In Gujarat Ambuja Cements has installed an oxygen generating plant at Ambujanagar Multi-Specialty Hospital. The oxygen generating unit has a capacity of 35 - 40 cylinders/day at the flow rate of 10Nm3/hr and has been set up in two weeks.
Neeraj Akhoury, the chief executive officer of LafargeHolcim India, said “Community well-being has always been our priority, and it takes precedence as India bravely fights the second wave of the pandemic. In the current situation, oxygen supply is critical to combat the effects of Covid-19 and through setting up an oxygen generating plant, we aim to extend our support to the community members and local authorities.”
Other similar schemes to supply oxygen and related equipment are being prepared in Dehli, Madhya Pradesh, Uttar Pradesh and Chhattisgarh, according to the Press Trust of India.

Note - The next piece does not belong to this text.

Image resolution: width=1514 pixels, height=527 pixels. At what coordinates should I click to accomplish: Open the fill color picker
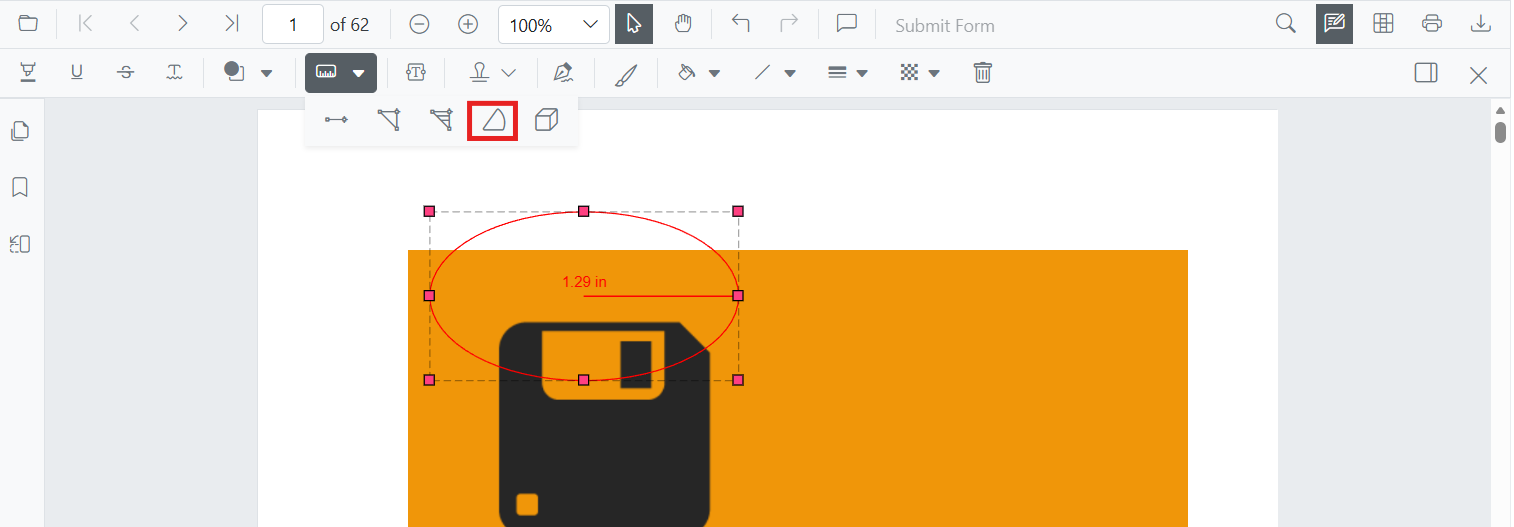(699, 73)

Greece: HeidelbergCement subsidiary Halyps Building Materials has agreed to sell its aggregates business and two ready-mix concrete plants to Heracles Group, part of Switzerland-based LafargeHolcim. Heracles Group said that the acquisition would enable it to better serve the growing Athens metropolitan area and key infrastructure projects regionally. The value of the deal is undisclosed.
LafargeHolcim’s Europe, Middle East and Africa regional head Miljan Gutovic said, “I am excited about the opportunities and growth prospects of this acquisition in the Attica region of central Greece. It will provide additional support towards our net zero ambition with our leading range of sustainable building solutions such as EcoPact green concrete.” Heracles Group launched EcoPact on the Greek market in April 2021. In the first four months of 2021, LafargeHolcim completed four other bolt-on acquisitions.

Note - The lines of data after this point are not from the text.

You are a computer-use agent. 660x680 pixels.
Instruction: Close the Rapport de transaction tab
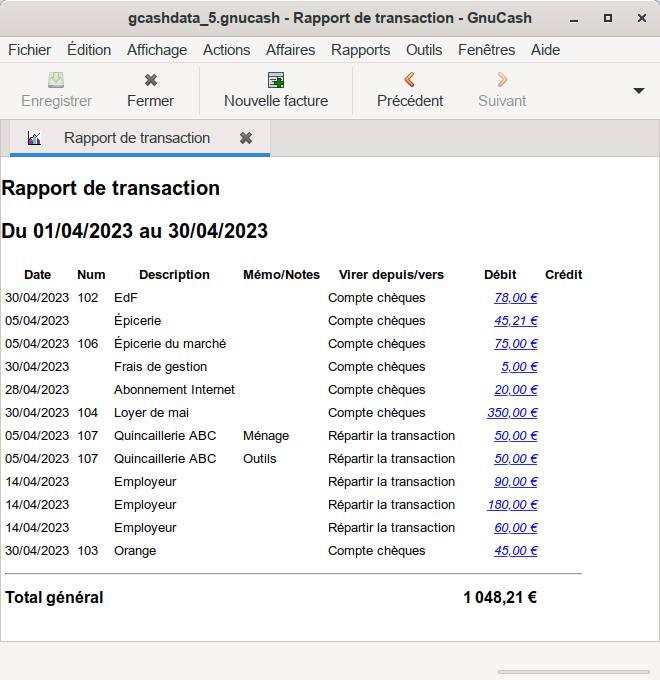[246, 138]
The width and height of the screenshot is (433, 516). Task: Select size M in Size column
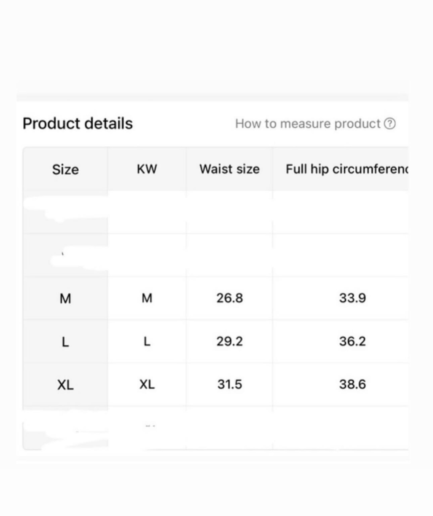[65, 298]
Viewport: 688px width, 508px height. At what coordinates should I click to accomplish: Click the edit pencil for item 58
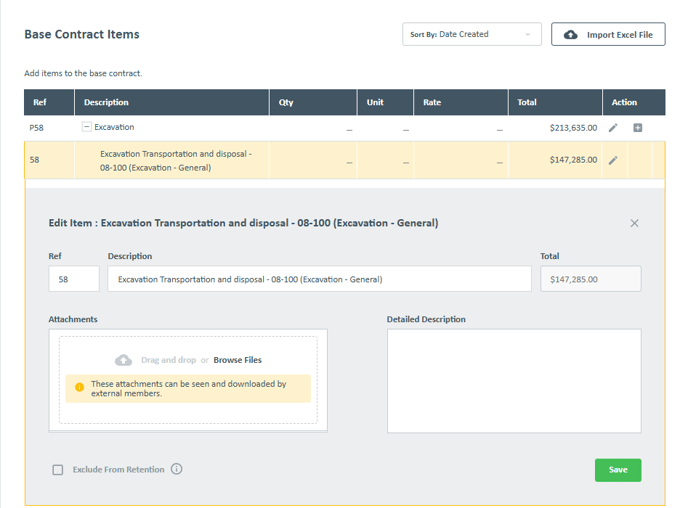(x=613, y=160)
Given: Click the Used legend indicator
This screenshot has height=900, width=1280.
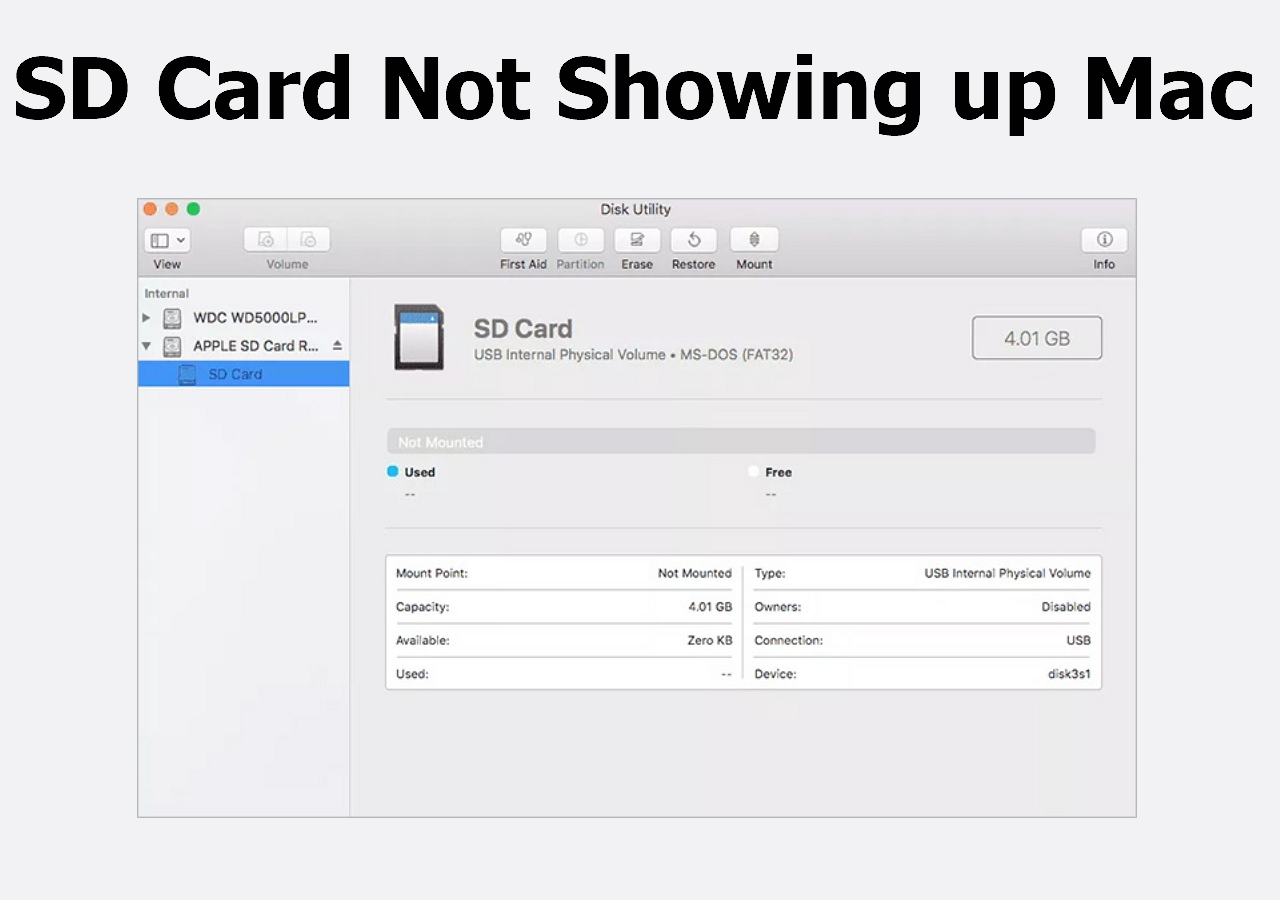Looking at the screenshot, I should [419, 471].
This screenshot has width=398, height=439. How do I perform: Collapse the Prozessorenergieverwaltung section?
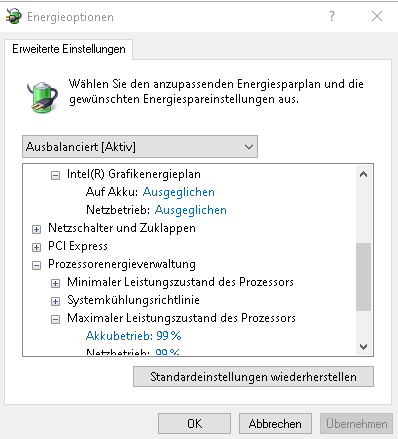36,265
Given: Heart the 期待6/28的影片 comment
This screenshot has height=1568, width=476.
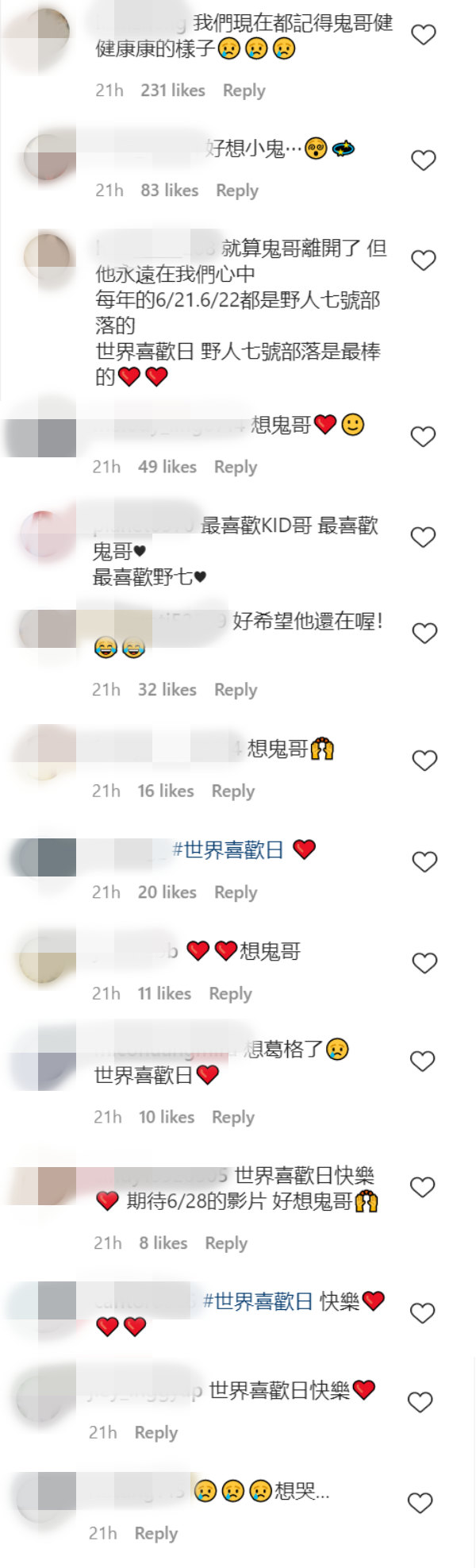Looking at the screenshot, I should (423, 1188).
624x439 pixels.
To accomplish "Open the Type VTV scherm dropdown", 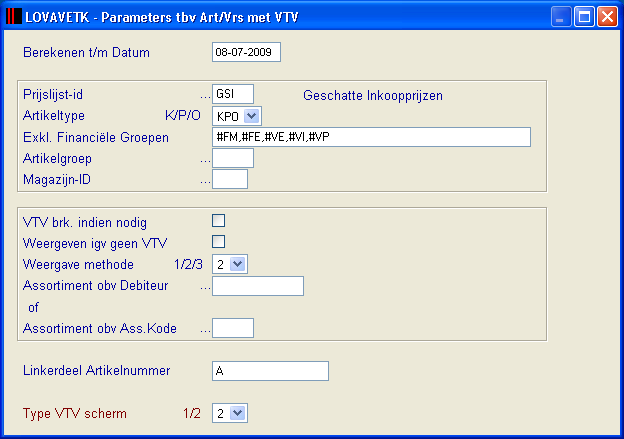I will (238, 413).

HeidelbergCement remains active in the market through its subsidiary Halyps Cement. The company operates the 0.7Mt/yr Apropyrgos cement plant in Athens. Chief executive officer Dominik von Achten said, "We are pleased that the transaction has been successfully signed.” He added that the realignment is the next step in the group’s portfolio optimisation as part of its Beyond 2020 strategy. In January 2021, its subsidiary Suez Cement departed from the Kuwait cement market with the sale of its majority stake in Hilal Cement.
Argentina: Holcim Argentina, part of Switzerland-based LafargeHolcim, has completed a US$120m upgrade at its integrated Malagueño cement plant in Córdoba province. In a meeting with the Minister of Productive Development, Matías Kulfas, the cement producer said it was planning in inaugurate a newly refurbished 0.51Mt/yr production line at the site later in May 2021. The work also included adding a vertical roller mill and new bagging area with a capacity of 120,000bags/day. The project was originally announced in late 2017 and Germany-based KHD was awarded a related contract in early 2018.
Switzerland: The shareholders of LafargeHolcim Ltd have voted in favour of changing the group name to Holcim Ltd at the company’s annual general meeting held on 4 May 2021. The name change applies only to the group company name with all market brands remaining in existence. The new group name will become effective upon entry in the commercial register. LafargeHolcim was officially formed in July 2015 when France-based Lafarge and Switzerland-based Holcim merged.